Public trust and involvement in science plays a central role in addressing global challenges, achieving the United Nations’ Sustainable Development Goals, and contributing to the overall wellbeing of society. This Falling Walls Circle Round Table debates how we can use Co-Creative Approaches to foster Science Engagement initiatives that aim to tackle said challenges and can contribute to a greater societal impact.
As Tina Stengele says, Science Engagement essentially faces two basic challenges: funding and recognition. To tackle funding, it is important to create powerful relationships and platforms, connecting science with institutions, politics and the private sector. “The demand for participatory science will grow”, Stengele says, and that presents a huge opportunity for Co-Creative Approaches on a global scale.
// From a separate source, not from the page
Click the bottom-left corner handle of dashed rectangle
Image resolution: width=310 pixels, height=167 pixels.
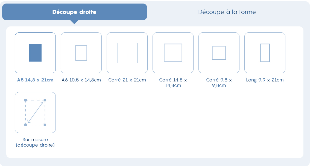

Some programs, such as Falling Walls Engage and the International Year of Science Engagement, already show great potential in this regard.
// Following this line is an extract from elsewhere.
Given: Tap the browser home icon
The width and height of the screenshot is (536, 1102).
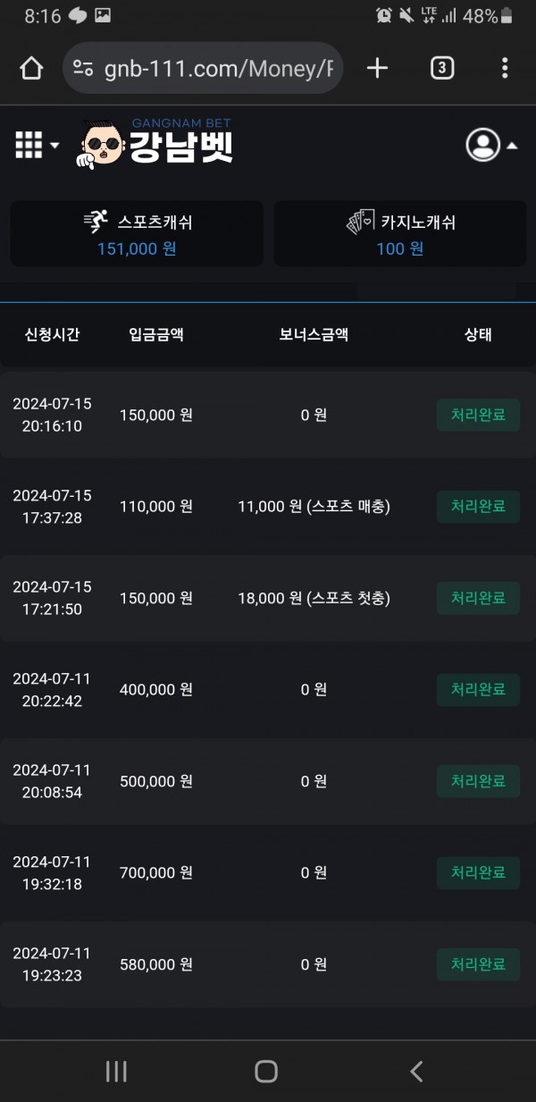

Science Engagement from the bottom up
At the same time, scientists themselves need to take scientific communications seriously, Nick Ishmael-Perkins argues. This includes changing the narrative on how science works – stepping back from the notion of a “hero scientist” and towards more cooperation and communication, towards different expertise and perspectives.
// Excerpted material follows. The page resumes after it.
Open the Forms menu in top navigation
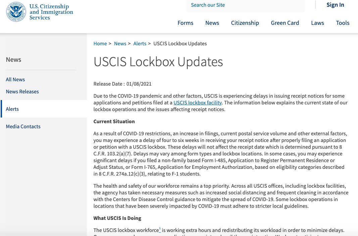 pos(185,23)
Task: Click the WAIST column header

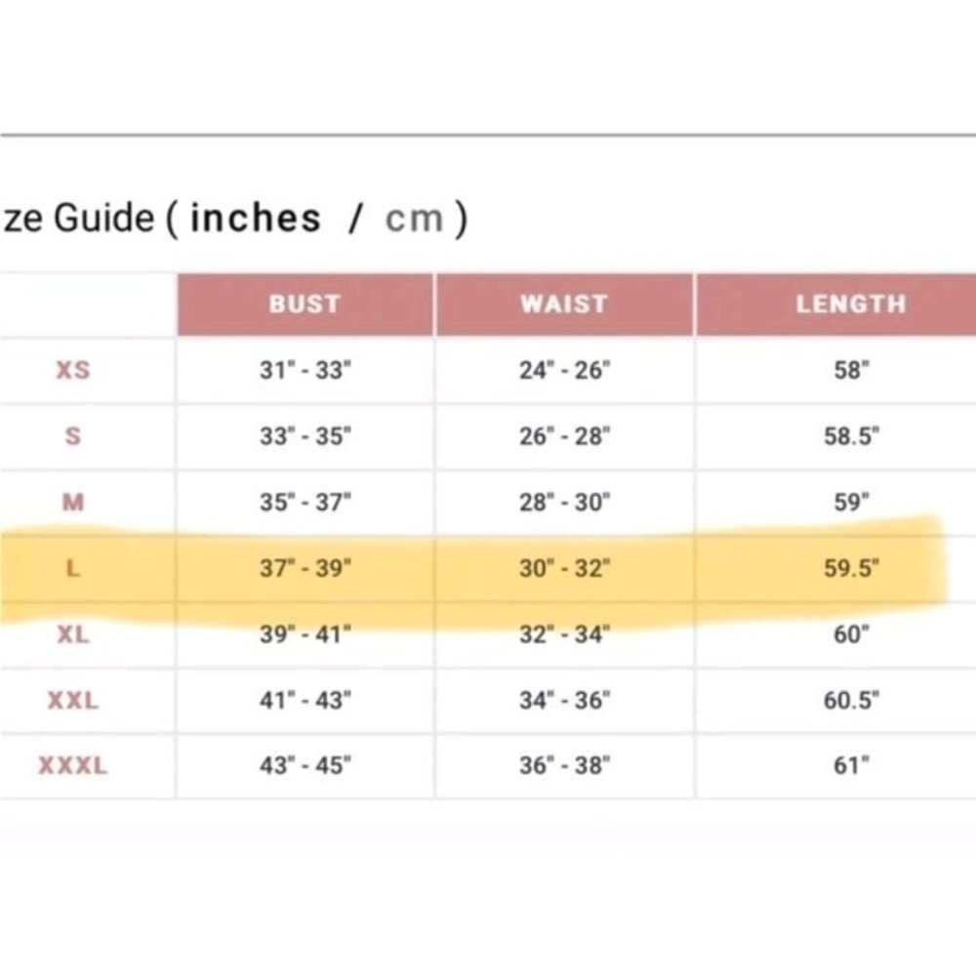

Speaking of perspectives, the panel agrees that a Co-Creative Approach is especially suited to reach communities that traditionally do not have access to academia: “We need to bring in existing expertise in the communities who are not scientists in the traditional sense”, says Kari Mugo, switching to “Science Engagement from the bottom-up instead of top-down”. The access and understanding of science should be available to all, because if people turn away from rational based values, this may become a threat to democracy.